Nadir bir türün kadri bilinmemiş örneği: Âşinâ Yüzler

"Âşina Yüzler’in Babamın Arkadaşları’ndan farklı bir yanı da, daha haşin, bazen de hırçın bir havada olmasıdır. Sadece iki edebiyatçıya, Orhan Veli ve Sait Faik’e şefkatle yaklaşır. İtiraf etmek lazım ve Orhan Koçak sevinecektir; Âşina Yüzler’de kendini duyuran geçimsizlik, kem göz, izlenimci enerjiyi artırmış, edebi lezzetin lehine çalışmıştır."

21 Mayıs 2022 15:41

 

Samet Ağaoğlu’nun iki portreler kitabı var. Bunlardan Babamın Arkadaşları daha fazla bilinir. 1956’daki ilk basımının ardından 1958 ve 1969’da birer kez daha yayınlandıktan uzun bir süre sonra 1998’de İletişim Yayınları’nca yeni basımı yapıldı; 2020’de bu basımın 4. baskısı çıktı. Diğer kitap, Âşina Yüzler ise gölgede kalmış, çok daha az ilgi uyandırmıştır. Ağaoğlu Yayınevi’nce 1965’te basıldı, Yapı Kredi Yayınları 2011’de yeni basımını yaptı, bildiğim kadarıyla o kadar.

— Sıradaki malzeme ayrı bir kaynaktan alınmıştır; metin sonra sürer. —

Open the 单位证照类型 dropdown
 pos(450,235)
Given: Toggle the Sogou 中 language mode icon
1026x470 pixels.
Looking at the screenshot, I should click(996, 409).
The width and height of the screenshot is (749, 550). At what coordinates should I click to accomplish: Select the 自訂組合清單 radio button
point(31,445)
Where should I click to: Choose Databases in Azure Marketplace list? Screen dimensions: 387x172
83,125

Babamın Arkadaşları, Ziya Gökalp’ten Recep Peker’e, Reşit Galip’ten Fuat Köprülü’ye, erken Cumhuriyet döneminin şahsiyetlerini anlatır. Âşina Yüzler’in kadrosunu ise çok partili hayata geçişin ve ‘50’lerin portreleri oluşturur. Belki Babamın Arkadaşları’na kıyasla daha az şöhretli isimleri konu etmesi bu kitaba ilgiyi düşürmüştür. Belki Ağaoğlu’nun Babamın Arkadaşları’nın yayımlandığı tarihte iktidardaki Demokrat Parti’nin milletvekili, Âşina Yüzler’in yayımlandığı tarihte ise siyaseten sabık ve sakıt durumda olması nedeniyle de, iki kitabın nasibi farklı olmuştur. Her halükârda, Âşina Yüzler, Babamın Arkadaşları’ndan zayıf değildir. Hiç değildir.

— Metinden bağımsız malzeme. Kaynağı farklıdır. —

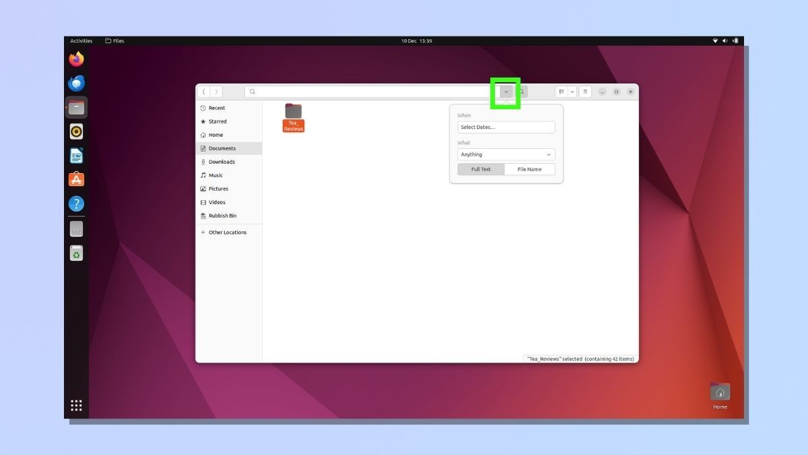Switch to list view in Files toolbar
The height and width of the screenshot is (455, 808).
[562, 91]
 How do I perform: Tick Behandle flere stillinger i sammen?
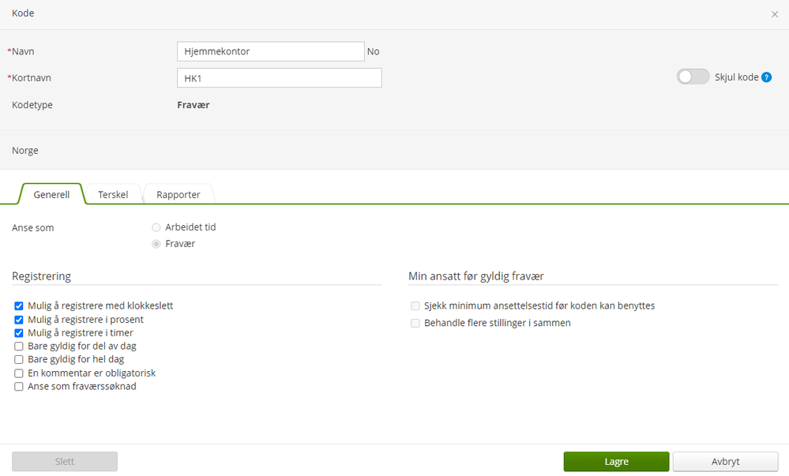pos(415,324)
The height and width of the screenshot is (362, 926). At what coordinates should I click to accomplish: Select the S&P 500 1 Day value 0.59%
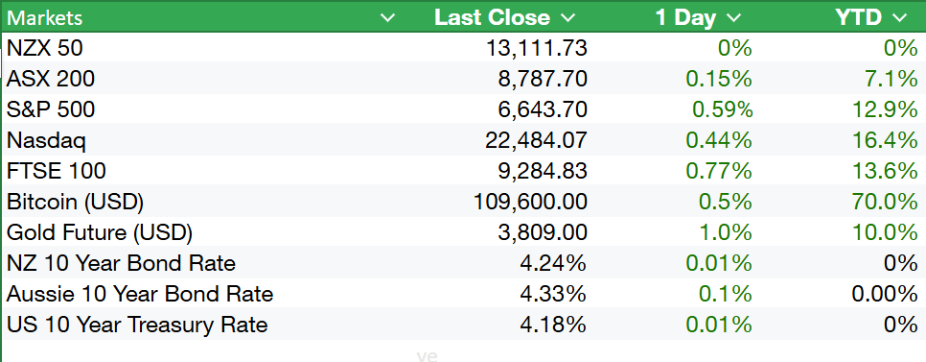[x=722, y=109]
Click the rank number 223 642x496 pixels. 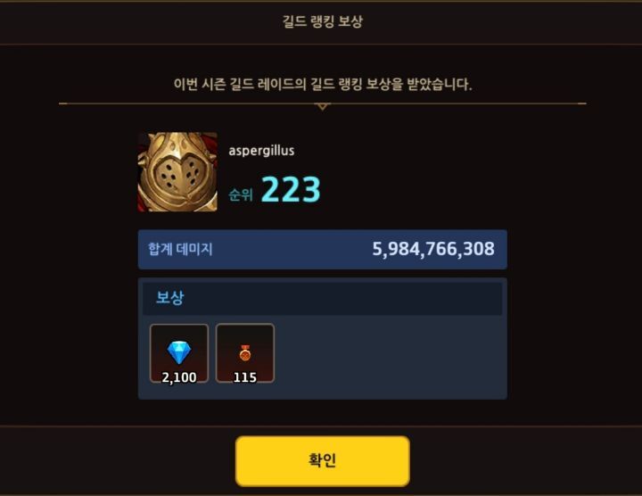(291, 189)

Babamın Arkadaşları’nın 2. baskısına önsözünde Samet Ağaoğlu, kitabının “edebî değerini söylemek suretiyle gösterdikleri lütufkâr takdir” için eleştirmenlere minnet ve bahtiyarlığını belirtir. Çünkü edebiyatı, edebiyatçı sayılmayı önemsiyordur. Edebiyatın gecekonducusudur kendisi – hikâyeci, yani… Âşina Yüzler’de “Hikâyeyi her zaman yazı sanatının gecekondusu saydığını” belirtir. Sanatın aslı şiir ve romandır ona göre. Ağaoğlu’nun 1944-1965 arası yayımlanmış altı hikâye kitabı var. 1954’te Edebiyatçılar Derneği’nin kurucuları arasında yer almış, 27 Mayıs darbesinden sonra “düşüklerden” olduğu için üyelikten çıkartılmak istenmiş, buna sadece Yaşar Kemal karşı çıkmış. Velhâsıl, Ağaoğlu hikâyeciliğe emek vermiştir ve Âşina Yüzler’den (Babamın Arkadaşları’ndan da), bahsettiği şahsiyetleri hiç tanımasanız bile edebi bir tat alırsınız.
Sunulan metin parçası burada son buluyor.